More Tears and Laughter HERE

Many thanks to Toni Bentley -- she sent me an autographed copy of Winter Season; A Dancer's Journal (1982) for making a video of her presentation at Harvard University about Ida Rubinstein, High Patroness of Our Blog. Toni is not just a Class Act, she is Class in and of itself, and that's no act!

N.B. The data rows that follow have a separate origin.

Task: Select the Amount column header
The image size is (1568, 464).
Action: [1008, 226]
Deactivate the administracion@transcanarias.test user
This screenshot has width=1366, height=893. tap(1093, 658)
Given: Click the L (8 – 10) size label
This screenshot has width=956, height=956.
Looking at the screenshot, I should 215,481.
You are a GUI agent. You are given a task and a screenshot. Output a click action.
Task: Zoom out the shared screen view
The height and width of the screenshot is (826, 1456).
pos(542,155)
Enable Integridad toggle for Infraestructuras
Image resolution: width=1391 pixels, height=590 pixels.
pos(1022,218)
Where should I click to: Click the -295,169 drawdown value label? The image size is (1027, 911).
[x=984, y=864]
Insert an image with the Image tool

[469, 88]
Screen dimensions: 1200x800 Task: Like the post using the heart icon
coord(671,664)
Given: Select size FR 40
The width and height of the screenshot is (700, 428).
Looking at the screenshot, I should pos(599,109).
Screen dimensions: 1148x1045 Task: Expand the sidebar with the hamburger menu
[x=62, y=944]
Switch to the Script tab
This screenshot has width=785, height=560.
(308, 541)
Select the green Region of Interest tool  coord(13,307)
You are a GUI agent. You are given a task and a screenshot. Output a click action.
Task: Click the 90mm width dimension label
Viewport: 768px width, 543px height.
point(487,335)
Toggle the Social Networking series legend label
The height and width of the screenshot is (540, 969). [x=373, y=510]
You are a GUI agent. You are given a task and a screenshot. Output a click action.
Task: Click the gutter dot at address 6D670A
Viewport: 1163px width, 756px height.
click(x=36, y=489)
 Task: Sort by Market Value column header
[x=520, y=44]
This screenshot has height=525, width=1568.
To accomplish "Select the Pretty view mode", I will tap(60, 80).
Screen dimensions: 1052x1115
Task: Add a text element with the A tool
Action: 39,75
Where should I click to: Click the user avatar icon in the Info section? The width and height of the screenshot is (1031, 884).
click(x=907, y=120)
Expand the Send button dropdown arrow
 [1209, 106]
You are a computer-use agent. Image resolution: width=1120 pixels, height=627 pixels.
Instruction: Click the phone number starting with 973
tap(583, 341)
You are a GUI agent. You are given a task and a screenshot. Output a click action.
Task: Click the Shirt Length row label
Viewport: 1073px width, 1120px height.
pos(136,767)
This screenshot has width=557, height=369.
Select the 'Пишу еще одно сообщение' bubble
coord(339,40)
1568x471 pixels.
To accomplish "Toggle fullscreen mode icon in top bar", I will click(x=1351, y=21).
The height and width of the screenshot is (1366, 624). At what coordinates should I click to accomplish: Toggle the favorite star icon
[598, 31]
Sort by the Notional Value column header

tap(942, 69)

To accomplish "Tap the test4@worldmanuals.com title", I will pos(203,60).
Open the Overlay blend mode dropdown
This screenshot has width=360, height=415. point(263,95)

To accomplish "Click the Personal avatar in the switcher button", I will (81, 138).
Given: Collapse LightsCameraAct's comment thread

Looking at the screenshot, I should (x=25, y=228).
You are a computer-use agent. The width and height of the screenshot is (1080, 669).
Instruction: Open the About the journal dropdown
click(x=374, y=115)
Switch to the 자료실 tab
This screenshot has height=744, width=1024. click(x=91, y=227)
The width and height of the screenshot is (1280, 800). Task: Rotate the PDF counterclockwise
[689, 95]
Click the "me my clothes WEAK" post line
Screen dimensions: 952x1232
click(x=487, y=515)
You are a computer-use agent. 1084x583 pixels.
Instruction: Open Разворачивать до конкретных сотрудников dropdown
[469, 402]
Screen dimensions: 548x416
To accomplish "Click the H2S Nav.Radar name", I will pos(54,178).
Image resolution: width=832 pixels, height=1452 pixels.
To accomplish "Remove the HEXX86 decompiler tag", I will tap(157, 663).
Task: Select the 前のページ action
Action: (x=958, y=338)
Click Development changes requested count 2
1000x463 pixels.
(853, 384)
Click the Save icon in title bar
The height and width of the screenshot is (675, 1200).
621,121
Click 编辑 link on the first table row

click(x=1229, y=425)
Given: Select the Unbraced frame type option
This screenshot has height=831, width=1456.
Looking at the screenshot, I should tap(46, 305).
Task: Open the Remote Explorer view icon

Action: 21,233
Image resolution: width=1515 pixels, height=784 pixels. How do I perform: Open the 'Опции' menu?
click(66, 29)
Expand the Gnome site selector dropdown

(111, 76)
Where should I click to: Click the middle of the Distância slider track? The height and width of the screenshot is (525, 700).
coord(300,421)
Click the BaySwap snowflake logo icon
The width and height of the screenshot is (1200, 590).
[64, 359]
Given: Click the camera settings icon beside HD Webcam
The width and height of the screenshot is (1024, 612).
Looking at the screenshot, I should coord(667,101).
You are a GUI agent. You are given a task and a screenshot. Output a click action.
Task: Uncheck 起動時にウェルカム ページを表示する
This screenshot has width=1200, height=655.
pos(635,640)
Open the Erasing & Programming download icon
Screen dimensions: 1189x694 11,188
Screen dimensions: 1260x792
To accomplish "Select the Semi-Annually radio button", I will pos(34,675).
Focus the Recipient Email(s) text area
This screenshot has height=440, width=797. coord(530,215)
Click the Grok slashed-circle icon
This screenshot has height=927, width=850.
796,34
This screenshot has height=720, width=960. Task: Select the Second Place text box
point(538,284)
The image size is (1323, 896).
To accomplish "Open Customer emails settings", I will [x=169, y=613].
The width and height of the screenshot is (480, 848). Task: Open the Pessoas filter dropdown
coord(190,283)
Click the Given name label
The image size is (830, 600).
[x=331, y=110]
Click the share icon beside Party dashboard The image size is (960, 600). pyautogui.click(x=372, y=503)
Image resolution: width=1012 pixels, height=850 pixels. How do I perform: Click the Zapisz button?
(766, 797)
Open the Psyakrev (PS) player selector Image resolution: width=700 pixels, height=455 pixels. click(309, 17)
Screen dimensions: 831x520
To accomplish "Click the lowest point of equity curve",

Media Watch: Bollywood movies are excellent for pitting and freezing cherries. The goofy plots and magnificent music spectacles are easy to catch up with, and the high standards of acting make for some surprises when the stars make more of their sometimes stupid roles than the writers intended. I've written about Bobolli and Bunti before -- good entertainment with Rani Mukerji and the Bachchan Clan. Shah Rukh Khan led a very good cast in a hyper-colorful soap-opera flick set in New York City called Kal Ho Naa Ho [Tomorrow May Never Come] (2003) Saif Ali Khan and Preity Zinta did wonderful work turning their ridiculous roles into warm characters. I actually enjoyed the Bollywood-ized version of Pretty Woman near the beginning of the film. Another movie set in exotic London was I See You (2006), starring the very talented Arjun Rampal. The plot was f***ing stupid, but I enjoyed the locales and musical numbers a lot. Comic actor Chunky Pandey actually had some good moments too. Beautiful Urmila Matondkar was excellent in the not-particularly-great movie Banaras (2006) with handsome Ashmit Patel as the Urmila's doomed lover. The film shot high -- that religion itself does not protect us from human folly is a worthy theme, and the scenes of nearby Sarnath, where Siddhārtha Gautama Buddha found enlightenment, were beautiful, not to mention Benares or Varanasi, the great city of a thousand temples itself as a background. The veteran cast did as well as anybody could, but I did not think the script really redeemed any of its good ideas, though.

A digital sketch of classic beauty Urmila Matondkar from one of her myriad swimsuit poses. She's most of all an excellent dancer and actor -- one of India's gifts to the entire world.